Sejumlah staf peneliti yang kurang setuju dengan Altman dilaporkan mengirim surat ke dewan direksi perusahaan agar segera bertindak. Berangkat dari surat itu, Altman dipecat, sebagaimana dikutip dari Reuters.
Jajaran direksi ternyata khawatir atas kemajuan AI sebelum memahami konsekuensinya. Hingga sekarang, sumber rahasia yang mengetahui informasi ini tidak ingin menanggapi komentar meski sudah membocorkan itu.
Namun laporan sebelumnya menyebutkan proyek yang sedang digenjot Altman disebut Q* (dibaca Q-Star). Teknologi digadang-gadang mampu menjadi terobosan dalam pencarian startup untuk kecerdasan umum buatan (AGI).

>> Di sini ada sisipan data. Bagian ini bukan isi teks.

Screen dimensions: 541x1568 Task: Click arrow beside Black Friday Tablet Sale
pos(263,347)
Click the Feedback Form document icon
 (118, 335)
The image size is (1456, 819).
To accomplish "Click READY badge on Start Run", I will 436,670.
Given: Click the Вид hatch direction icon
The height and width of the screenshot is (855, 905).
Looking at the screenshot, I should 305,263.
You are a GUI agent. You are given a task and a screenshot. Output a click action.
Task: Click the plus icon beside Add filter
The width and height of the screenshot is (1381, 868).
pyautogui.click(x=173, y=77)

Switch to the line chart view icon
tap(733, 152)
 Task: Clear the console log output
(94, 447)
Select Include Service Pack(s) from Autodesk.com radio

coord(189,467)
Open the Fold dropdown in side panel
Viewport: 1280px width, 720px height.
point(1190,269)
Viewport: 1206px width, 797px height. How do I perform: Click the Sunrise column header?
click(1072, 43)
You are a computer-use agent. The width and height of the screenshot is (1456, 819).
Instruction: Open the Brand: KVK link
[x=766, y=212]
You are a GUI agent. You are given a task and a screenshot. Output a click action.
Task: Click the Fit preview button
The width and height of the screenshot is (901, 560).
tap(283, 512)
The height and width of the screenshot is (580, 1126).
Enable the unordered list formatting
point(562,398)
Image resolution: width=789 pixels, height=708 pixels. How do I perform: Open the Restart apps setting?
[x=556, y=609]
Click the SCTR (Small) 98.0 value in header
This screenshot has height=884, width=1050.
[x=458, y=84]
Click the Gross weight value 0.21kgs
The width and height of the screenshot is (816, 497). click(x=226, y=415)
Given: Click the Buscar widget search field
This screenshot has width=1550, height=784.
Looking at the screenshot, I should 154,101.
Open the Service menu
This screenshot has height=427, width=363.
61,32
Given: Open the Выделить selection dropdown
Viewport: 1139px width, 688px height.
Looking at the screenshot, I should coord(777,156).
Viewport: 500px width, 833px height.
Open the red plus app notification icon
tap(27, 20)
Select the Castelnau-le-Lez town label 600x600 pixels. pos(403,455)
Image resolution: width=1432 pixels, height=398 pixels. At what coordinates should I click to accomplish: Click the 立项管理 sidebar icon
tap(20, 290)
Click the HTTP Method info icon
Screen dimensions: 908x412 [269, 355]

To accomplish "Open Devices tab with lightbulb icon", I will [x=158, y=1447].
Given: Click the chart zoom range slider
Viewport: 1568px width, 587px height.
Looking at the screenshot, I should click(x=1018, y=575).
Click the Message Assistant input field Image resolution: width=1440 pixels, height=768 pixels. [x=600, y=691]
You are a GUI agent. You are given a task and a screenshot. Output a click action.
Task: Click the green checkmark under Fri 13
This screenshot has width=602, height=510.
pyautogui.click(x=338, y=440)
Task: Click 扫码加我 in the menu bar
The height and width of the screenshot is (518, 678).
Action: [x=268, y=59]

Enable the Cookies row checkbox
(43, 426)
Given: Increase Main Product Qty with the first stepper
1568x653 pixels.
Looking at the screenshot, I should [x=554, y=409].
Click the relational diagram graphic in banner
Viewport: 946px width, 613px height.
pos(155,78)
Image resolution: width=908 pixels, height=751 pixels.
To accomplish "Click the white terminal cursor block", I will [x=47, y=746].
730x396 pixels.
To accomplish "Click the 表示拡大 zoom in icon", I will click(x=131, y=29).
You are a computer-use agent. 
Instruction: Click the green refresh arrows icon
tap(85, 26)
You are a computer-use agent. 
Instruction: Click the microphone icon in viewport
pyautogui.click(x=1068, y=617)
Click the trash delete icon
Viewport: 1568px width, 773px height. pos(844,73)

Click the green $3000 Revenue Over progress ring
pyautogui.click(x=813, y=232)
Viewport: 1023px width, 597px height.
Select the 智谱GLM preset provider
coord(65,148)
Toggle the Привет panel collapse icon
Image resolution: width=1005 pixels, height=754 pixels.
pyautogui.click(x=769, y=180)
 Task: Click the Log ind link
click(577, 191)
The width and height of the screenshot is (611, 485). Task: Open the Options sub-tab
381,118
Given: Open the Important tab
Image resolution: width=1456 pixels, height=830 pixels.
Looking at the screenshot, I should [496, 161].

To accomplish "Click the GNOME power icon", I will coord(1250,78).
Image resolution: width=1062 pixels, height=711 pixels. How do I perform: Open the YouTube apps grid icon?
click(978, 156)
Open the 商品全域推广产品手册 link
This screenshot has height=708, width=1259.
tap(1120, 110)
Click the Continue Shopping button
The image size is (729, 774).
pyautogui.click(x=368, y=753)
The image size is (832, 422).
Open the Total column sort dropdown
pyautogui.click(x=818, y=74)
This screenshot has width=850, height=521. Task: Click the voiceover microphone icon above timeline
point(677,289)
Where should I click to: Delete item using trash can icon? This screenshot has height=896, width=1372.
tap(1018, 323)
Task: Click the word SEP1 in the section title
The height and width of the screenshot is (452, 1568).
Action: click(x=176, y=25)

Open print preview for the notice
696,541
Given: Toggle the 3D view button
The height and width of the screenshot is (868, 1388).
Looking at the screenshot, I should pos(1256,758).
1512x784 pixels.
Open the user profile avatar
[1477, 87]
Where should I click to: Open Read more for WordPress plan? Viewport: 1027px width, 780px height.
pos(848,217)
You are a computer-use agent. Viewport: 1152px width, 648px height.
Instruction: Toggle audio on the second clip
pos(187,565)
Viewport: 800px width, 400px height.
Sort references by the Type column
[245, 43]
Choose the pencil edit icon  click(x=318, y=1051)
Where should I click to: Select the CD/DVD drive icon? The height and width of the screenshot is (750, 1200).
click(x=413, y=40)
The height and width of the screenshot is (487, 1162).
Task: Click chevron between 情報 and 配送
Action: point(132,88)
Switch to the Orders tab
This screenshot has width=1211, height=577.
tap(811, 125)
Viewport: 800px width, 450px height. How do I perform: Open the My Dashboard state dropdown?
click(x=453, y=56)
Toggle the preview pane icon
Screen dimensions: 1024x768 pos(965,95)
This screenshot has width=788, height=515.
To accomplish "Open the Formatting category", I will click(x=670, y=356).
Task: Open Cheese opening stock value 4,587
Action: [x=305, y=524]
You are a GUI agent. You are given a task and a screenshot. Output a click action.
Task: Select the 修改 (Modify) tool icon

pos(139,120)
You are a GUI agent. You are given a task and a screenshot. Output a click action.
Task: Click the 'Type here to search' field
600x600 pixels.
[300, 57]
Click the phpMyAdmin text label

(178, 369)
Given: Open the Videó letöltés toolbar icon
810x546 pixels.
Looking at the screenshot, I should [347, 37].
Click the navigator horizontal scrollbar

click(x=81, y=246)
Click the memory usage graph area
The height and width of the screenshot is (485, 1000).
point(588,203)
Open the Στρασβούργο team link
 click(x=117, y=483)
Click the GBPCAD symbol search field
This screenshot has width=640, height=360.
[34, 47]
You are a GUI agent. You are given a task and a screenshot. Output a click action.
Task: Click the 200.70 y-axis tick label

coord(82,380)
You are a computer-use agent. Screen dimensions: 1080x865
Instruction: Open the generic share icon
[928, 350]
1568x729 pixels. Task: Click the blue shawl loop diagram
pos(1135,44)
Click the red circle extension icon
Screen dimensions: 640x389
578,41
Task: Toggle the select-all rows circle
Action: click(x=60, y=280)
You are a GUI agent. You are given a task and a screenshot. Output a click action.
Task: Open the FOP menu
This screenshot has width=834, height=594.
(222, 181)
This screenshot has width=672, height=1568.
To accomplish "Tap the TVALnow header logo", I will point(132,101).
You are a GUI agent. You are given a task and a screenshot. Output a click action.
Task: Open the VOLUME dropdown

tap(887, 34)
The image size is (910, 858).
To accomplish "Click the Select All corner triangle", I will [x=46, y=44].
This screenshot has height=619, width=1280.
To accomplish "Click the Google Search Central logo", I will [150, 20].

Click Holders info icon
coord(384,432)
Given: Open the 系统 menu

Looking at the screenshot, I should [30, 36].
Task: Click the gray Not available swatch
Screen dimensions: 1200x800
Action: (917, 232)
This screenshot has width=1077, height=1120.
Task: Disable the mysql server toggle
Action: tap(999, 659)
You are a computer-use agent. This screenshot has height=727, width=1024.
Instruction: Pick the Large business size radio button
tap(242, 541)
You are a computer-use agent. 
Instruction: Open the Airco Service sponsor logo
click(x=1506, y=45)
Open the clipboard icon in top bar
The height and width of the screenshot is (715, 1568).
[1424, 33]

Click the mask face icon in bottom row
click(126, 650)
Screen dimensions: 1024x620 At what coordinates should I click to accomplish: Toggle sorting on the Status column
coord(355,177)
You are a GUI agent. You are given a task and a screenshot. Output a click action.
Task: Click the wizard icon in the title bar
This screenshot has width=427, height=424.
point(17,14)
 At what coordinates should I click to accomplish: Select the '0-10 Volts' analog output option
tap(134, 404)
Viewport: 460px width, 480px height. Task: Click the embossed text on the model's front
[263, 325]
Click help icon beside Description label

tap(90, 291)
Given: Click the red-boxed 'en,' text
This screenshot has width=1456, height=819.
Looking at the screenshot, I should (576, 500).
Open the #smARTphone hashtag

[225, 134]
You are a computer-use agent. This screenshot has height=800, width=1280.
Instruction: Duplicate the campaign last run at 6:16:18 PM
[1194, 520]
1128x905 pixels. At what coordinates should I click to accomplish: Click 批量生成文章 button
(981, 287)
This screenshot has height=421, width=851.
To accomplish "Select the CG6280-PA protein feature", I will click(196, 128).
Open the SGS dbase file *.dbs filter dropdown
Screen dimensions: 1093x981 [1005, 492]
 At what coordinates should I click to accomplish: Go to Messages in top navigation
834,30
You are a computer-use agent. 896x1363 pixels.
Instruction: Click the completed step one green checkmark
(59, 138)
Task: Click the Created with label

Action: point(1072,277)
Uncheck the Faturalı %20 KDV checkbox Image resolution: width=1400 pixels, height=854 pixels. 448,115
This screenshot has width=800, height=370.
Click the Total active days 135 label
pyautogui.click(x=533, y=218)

OpenAI mendefinisikan AGI sebagai sistem otonom yang melampaui manusia dalam sebagian besar tugas bernilai ekonomi. Mengingat sumber daya komputasi besar, model baru mampu memecahkan masalah matematika.
Meski hanya mengerjakan matematika pada tingkat siswa sekolah dasar, keberhasilan dalam tes membuat para peneliti optimis tentang kesuksesan Q* di masa depan. Apalagi para peneliti menganggap matematika sebagai garda depan pengembangan AI generatif.
Sekarang AI generatif pandai menulis dan menerjemahkan bahasa dengan memprediksi kata berikutnya secara statistik. Jawaban atas pertanyaan yang sama bisa bervariasi. Dengan menguasai matematika, AI memiliki penalaran yang lebih besar.
Berbeda dengan kalkulator yang dapat menyelesaikan sejumlah operasi terbatas, AGI dapat menggeneralisasi, mempelajari, dan memahami. Saking pintarnya, peneliti bahkan menandai kehebatan dan potensi bahaya AI.